Alfred William Lamb (March 18, 1824 – April 29, 1888) was a nineteenth-century American lawyer and Democratic politician who represented Missouri in the United States House of Representatives. He was born in Stamford, Delaware County, New York, on March 18, 1824. In 1836, when he was still a boy, he moved with his parents to Ralls County, Missouri, a relocation that placed him on the developing western frontier and set the stage for his later legal and political career in that state.
Lamb pursued his early education in Missouri and attended Marion College in Ely, Missouri, one of the earliest institutions of higher learning in the state. His studies there prepared him for the legal profession, and he subsequently read law in the traditional manner of the period. After completing his legal training, he was admitted to the bar and commenced the practice of law in Hannibal, Missouri, a growing Mississippi River town that would remain his professional and personal base for the rest of his life.
Building on his standing as a practicing attorney and Democrat in northeastern Missouri, Lamb entered national politics in the early 1850s. He was elected as a Democrat to the Thirty-third Congress and served a single term in the U.S. House of Representatives from March 4, 1853, to March 3, 1855. His tenure placed him in Congress during a turbulent pre–Civil War period marked by intensifying sectional disputes, although detailed records of his specific committee assignments and legislative initiatives are limited.
Lamb declined to be a candidate for renomination in 1854, choosing not to seek a second term in Congress. After leaving office at the conclusion of his term in March 1855, he returned to Hannibal and resumed the practice of law.

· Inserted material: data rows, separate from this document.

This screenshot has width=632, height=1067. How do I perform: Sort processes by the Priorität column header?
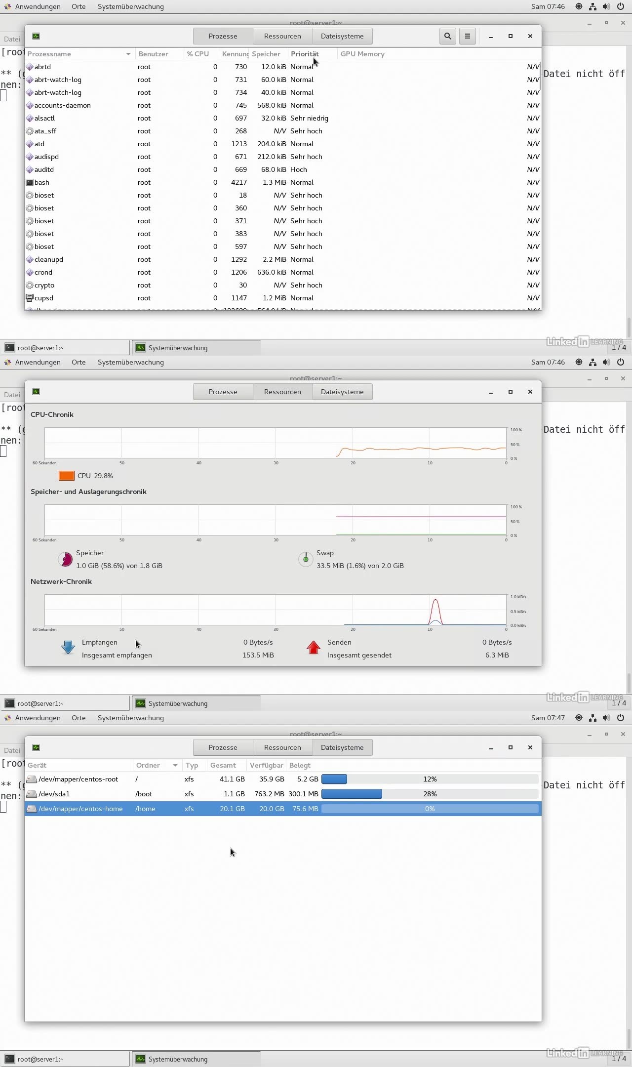tap(305, 54)
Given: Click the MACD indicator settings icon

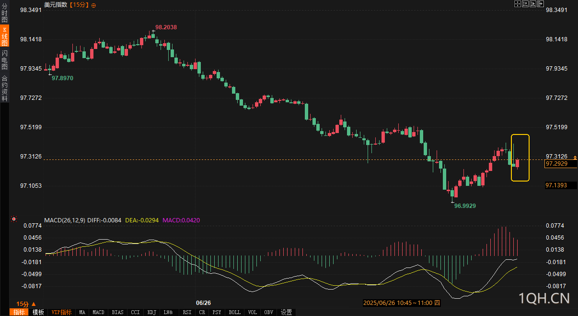Looking at the screenshot, I should (14, 219).
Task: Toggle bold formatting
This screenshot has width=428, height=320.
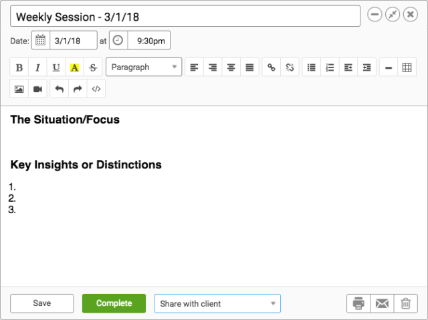Action: (x=19, y=67)
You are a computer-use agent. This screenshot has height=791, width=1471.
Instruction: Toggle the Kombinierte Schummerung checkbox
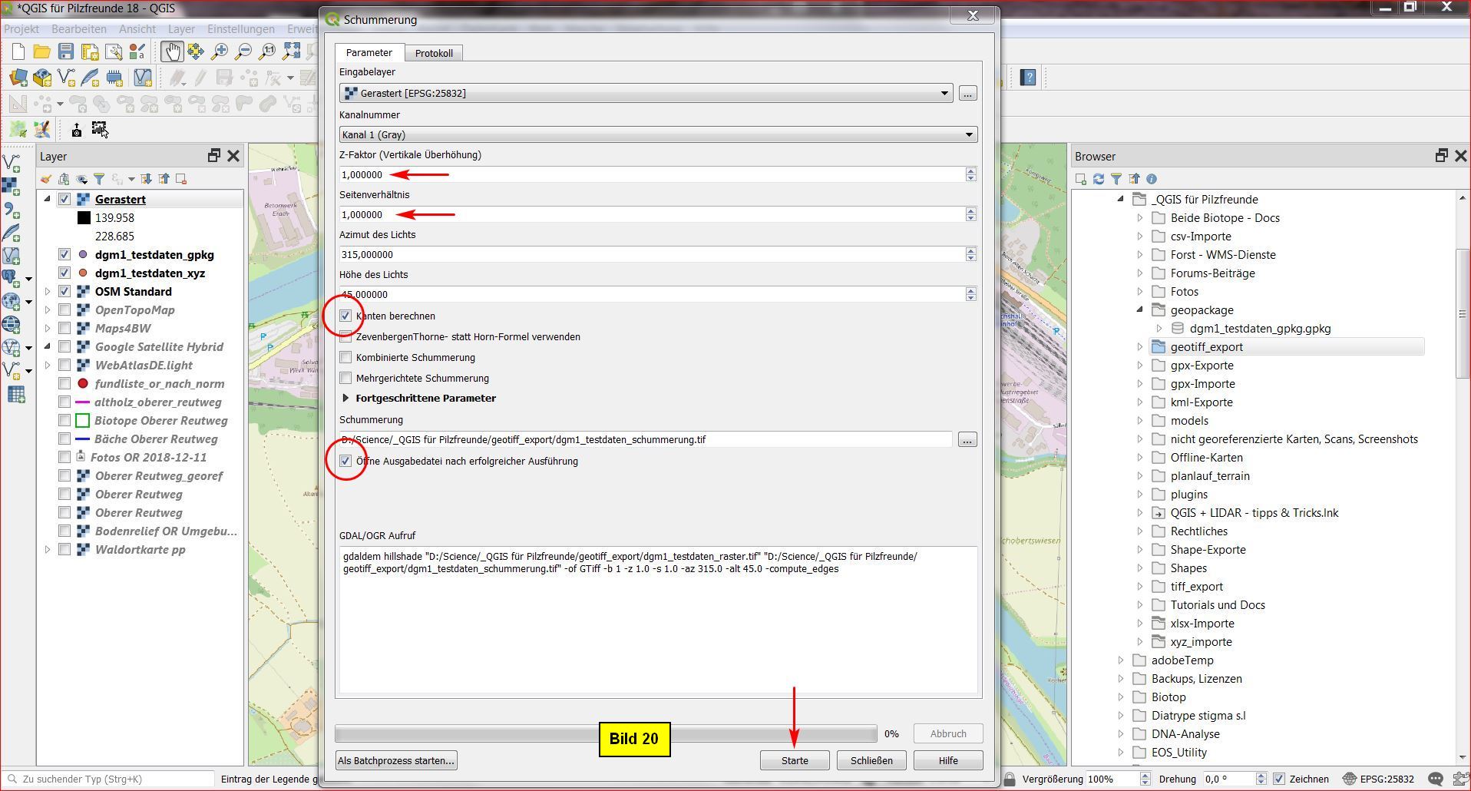346,358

He continued his legal career there for many years, remaining a figure in the civic and professional life of the community as Missouri and the nation moved through the Civil War and Reconstruction eras.
Alfred William Lamb died in Hannibal, Missouri, on April 29, 1888. He was interred in Riverside Cemetery in Hannibal, where his burial marked the close of a life spent largely in the service of his adopted state of Missouri as a lawyer and one-term member of the United States House of Representatives.